TASK GOAL: When you reach the line that contains "Task: Click the bronze third-place crown icon" in the data below, start reproducing lines exactly, and stop after the line that contains "Given: Click the Удалить trash icon".
^^^^
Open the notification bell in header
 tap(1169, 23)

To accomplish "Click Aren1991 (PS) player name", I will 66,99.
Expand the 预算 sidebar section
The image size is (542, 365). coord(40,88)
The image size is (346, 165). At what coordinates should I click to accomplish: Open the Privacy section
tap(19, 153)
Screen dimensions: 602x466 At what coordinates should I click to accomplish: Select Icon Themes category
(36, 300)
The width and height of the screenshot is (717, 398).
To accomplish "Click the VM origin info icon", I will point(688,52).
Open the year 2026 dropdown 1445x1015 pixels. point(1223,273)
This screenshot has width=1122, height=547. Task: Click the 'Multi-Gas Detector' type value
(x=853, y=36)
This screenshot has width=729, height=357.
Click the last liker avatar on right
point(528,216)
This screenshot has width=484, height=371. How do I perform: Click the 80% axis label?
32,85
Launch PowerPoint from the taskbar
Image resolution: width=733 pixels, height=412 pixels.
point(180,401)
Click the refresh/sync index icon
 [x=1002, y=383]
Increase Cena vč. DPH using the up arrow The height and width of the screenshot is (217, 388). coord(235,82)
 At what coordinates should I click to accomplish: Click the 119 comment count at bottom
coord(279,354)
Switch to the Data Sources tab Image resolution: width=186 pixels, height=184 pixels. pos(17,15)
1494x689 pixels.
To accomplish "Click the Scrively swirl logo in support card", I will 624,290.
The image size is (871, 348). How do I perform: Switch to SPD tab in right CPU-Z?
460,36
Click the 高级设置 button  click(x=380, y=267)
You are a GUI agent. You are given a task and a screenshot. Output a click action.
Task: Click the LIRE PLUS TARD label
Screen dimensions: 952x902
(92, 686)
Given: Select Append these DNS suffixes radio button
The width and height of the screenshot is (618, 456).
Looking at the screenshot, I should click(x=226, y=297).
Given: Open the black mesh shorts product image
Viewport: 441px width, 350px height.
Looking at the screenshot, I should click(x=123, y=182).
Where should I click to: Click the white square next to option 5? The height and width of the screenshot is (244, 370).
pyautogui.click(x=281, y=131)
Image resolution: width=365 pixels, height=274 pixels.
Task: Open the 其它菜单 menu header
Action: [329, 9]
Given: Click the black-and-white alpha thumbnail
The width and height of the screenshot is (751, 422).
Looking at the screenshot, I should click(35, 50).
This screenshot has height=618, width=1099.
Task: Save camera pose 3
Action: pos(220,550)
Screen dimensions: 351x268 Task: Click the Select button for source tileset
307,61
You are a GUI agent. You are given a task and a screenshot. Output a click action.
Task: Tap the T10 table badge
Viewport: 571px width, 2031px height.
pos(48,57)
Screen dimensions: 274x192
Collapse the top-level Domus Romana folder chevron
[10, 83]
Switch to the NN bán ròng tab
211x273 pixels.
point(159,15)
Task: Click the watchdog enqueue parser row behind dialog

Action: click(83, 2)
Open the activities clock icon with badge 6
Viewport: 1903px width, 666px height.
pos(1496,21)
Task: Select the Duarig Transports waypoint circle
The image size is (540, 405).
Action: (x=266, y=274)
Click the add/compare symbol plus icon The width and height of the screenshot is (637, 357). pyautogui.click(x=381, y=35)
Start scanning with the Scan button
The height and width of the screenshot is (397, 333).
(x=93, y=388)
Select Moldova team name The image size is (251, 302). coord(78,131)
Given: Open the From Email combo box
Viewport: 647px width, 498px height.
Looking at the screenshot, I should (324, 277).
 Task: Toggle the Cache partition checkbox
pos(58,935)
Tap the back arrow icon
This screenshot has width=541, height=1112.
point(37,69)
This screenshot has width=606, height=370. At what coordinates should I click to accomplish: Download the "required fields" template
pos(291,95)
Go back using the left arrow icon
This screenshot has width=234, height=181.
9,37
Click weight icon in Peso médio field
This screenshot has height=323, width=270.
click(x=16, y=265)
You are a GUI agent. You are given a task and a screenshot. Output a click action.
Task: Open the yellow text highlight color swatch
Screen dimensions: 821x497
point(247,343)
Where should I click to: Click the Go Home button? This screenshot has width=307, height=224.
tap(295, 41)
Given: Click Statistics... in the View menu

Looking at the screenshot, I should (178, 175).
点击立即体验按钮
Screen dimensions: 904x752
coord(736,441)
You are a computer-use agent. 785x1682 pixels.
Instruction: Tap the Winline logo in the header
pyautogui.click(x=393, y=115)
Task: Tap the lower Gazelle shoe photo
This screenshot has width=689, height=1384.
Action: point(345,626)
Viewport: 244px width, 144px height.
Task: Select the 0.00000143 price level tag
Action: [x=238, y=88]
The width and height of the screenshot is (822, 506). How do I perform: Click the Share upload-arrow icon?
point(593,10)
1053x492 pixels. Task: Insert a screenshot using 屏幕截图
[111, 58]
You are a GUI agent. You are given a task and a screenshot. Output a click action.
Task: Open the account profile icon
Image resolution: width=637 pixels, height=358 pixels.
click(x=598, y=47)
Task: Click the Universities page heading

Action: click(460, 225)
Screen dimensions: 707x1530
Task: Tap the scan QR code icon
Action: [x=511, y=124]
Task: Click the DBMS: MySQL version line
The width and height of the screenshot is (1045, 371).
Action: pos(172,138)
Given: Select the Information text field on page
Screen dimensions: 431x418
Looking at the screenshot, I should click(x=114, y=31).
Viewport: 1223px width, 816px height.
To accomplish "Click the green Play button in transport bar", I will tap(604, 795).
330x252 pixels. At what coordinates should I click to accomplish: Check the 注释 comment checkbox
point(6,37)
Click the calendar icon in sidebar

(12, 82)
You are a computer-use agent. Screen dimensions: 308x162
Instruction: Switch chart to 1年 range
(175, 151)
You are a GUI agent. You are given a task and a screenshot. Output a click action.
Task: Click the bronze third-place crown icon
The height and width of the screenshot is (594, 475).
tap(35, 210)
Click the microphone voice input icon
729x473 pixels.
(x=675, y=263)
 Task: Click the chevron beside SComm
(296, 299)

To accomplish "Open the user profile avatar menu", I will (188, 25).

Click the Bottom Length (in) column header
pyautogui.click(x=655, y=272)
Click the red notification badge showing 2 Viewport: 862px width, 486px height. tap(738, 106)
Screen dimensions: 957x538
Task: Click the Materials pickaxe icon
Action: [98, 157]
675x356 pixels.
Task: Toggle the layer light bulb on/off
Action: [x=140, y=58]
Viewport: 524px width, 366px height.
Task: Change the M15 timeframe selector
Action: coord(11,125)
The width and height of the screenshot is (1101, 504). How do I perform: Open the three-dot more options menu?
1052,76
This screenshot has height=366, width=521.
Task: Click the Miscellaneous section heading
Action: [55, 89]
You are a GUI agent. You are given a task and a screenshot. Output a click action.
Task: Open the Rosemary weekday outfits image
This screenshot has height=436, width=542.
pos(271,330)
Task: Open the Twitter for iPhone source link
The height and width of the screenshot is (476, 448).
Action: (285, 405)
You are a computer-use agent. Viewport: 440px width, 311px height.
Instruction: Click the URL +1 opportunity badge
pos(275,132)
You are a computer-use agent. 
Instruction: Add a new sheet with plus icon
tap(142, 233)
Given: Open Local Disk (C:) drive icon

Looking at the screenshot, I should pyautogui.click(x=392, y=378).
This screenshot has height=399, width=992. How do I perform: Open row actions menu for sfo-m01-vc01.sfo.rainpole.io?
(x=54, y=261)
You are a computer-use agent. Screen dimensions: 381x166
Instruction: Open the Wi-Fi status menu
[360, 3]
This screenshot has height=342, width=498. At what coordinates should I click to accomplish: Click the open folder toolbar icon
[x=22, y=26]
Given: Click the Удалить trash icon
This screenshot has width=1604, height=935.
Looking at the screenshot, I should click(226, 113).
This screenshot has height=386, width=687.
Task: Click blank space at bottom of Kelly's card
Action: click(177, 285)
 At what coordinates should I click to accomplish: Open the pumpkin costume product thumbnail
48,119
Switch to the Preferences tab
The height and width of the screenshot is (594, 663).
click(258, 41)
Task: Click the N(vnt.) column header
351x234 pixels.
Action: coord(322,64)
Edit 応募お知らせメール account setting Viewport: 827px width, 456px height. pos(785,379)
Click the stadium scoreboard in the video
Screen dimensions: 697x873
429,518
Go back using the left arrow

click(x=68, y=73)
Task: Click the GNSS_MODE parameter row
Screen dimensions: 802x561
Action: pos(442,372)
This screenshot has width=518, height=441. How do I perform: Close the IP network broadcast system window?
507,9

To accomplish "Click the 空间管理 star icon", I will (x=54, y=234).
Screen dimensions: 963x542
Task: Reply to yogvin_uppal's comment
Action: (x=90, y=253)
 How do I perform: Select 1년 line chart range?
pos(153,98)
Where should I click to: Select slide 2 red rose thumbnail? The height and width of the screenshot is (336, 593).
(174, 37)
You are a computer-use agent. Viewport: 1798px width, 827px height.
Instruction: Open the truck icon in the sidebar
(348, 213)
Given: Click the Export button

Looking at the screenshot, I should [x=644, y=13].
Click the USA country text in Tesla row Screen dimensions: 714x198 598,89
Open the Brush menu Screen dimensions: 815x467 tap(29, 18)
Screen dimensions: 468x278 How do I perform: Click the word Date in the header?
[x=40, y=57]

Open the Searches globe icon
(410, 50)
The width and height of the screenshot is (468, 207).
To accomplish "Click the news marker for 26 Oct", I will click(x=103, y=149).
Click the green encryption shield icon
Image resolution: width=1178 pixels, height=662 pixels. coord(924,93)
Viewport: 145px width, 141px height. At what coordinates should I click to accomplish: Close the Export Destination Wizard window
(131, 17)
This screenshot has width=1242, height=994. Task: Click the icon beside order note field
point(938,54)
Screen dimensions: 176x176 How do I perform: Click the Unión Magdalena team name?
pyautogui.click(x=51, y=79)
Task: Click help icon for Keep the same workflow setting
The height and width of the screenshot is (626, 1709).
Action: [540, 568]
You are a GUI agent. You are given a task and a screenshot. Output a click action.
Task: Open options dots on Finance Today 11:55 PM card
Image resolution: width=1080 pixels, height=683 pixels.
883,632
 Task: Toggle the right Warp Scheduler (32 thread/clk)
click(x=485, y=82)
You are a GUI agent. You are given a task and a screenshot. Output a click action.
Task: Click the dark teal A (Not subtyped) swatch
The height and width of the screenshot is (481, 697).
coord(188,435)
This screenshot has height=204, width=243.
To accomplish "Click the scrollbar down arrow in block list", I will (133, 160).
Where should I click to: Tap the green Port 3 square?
^^^^
EXPECTED ANSWER:
Task: Click the bronze third-place crown icon
The height and width of the screenshot is (594, 475).
tap(35, 210)
Click the microphone voice input icon
729x473 pixels.
(x=675, y=263)
 Task: Click the chevron beside SComm
(296, 299)

To accomplish "Open the user profile avatar menu", I will (188, 25).

Click the Bottom Length (in) column header
pyautogui.click(x=655, y=272)
Click the red notification badge showing 2 Viewport: 862px width, 486px height. tap(738, 106)
Screen dimensions: 957x538
Task: Click the Materials pickaxe icon
Action: [98, 157]
675x356 pixels.
Task: Toggle the layer light bulb on/off
Action: [x=140, y=58]
Viewport: 524px width, 366px height.
Task: Change the M15 timeframe selector
Action: coord(11,125)
The width and height of the screenshot is (1101, 504). How do I perform: Open the three-dot more options menu?
1052,76
This screenshot has height=366, width=521.
Task: Click the Miscellaneous section heading
Action: [55, 89]
You are a GUI agent. You are given a task and a screenshot. Output a click action.
Task: Open the Rosemary weekday outfits image
This screenshot has height=436, width=542.
pos(271,330)
Task: Open the Twitter for iPhone source link
The height and width of the screenshot is (476, 448).
Action: (285, 405)
You are a computer-use agent. Viewport: 440px width, 311px height.
Instruction: Click the URL +1 opportunity badge
pos(275,132)
You are a computer-use agent. 
Instruction: Add a new sheet with plus icon
tap(142, 233)
Given: Open Local Disk (C:) drive icon

Looking at the screenshot, I should pyautogui.click(x=392, y=378).
This screenshot has height=399, width=992. How do I perform: Open row actions menu for sfo-m01-vc01.sfo.rainpole.io?
(x=54, y=261)
You are a computer-use agent. Screen dimensions: 381x166
Instruction: Open the Wi-Fi status menu
[360, 3]
This screenshot has height=342, width=498. At what coordinates should I click to accomplish: Click the open folder toolbar icon
[x=22, y=26]
Given: Click the Удалить trash icon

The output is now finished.